A AMD apresentou na CES 2021 a linha Ryzen 5000 para notebooks, mas sem dar muito mais detalhes.

No final de janeiro a empresa lançou a família Ryzen 5000, com três linhas distintas de processadores e a previsão de chegar a 150 notebooks no mercado com o chip ainda este ano.

Para facilitar para o consumidor na hora da compra, a AMD separou a nova série em três grupos:

Ryzen 5000H
Máquinas com maior desempenho, voltadas para gamers e criadores de conteúdo, subdivididas em H, HS e HX e oito processadores distintos, comparável aos Ryzen topo de linha para desktop. A série 5000HX, diz a AMD, é a mais poderosa para games, com overclocking desbloqueado (em alguns modelos), e terá opções de GPU integrada Radeon e NVidia ainda este ano.

Ryzen 5000U
Para notebooks finos e leves, voltados para duração de bateria em seis processadores. Aqui, porém, tem uma pegadinha: três chips – Ryzen 3 5300U, Ryzen 5 5500U e Ryzen 7 5700U – usam a arquitetura anterior, a Zen 2, e podem não ter o mesmo desempenho/bateria.

Ryzen 5000PRO
São os modelos de entrada, voltados para o uso geral. A AMD ainda não deu detalhes sobre eles.

Marcas como Acer, Asus/ROG, Gigabyte, HP, Huawei, MSI, Lenovo, LG e Xiaomi já informaram que irão lançar notebooks com os novos processadores da AMD.

Desempenho
A AMD diz que os Ryzen 5000 dão um enorme salto em desempenho para notebooks: até 23% a mais de performance single-thread (em comparação com Ryzen 4000), 108% de performance multi-thread (em comparação com um Intel Core i7) e até duas horas a mais de duração de bateria (também comparando com a geração anterior).

Os novos processadores são baseados na arquitetura Zen 3, presente em chips para desktops desde outubro do ano passado e que usa um processo de litografia de 7 nanômetros.

A boa novidade aqui é que a série 5000 pode utilizar placas-mãe com o mesmo encaixe (pinagem) dos Ryzen 4000, tornando mais fácil para os fabricantes de notebooks adaptar as linhas de produção com projetos já existentes e usar os novos chips em suas linhas para 2021.

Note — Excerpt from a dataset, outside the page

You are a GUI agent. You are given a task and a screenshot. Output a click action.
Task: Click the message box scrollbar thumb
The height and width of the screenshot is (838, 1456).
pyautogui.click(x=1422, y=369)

Na parte técnica, a AMD informou que:

– Dobrou o cache L3 (até 16MB), unificou o acesso ao cache por todos os núcleos do processador, implementou suporte a memórias LPDDR4, tudo em um chip monolítico produzido em litografia de 7 nanômetros;

– Melhorou o controlador de memória, com mais capacidade e largura de banda;

– GPU também foi aperfeiçoada, com frequência máxima de até 2,1 GHz e maior eficiência energética;

– Gerenciamento de energia ajusta cada núcleo na voltagem/frequência otimizada para os processos, escolhendo núcleos de acordo com as tarefas.

– Suporte a até mais de 20 horas em standby, 3,9 horas a mais em descanso, 1,1 hora a mais de reprodução de vídeo e, rodando o benchmark MobileMark 2018, mais de duas horas de uso;

– Na prática, um notebook com AMD Ryzen 7 5800U (o chip “topo de linha” da série 5000U) dura até 17h30 em uso geral fora da tomada e até 21h reproduzindo filmes/vídeos.

Disponibilidade
A AMD informou que os primeiros notebooks com os novos processadores começam a chegar ao mercado global agora em fevereiro.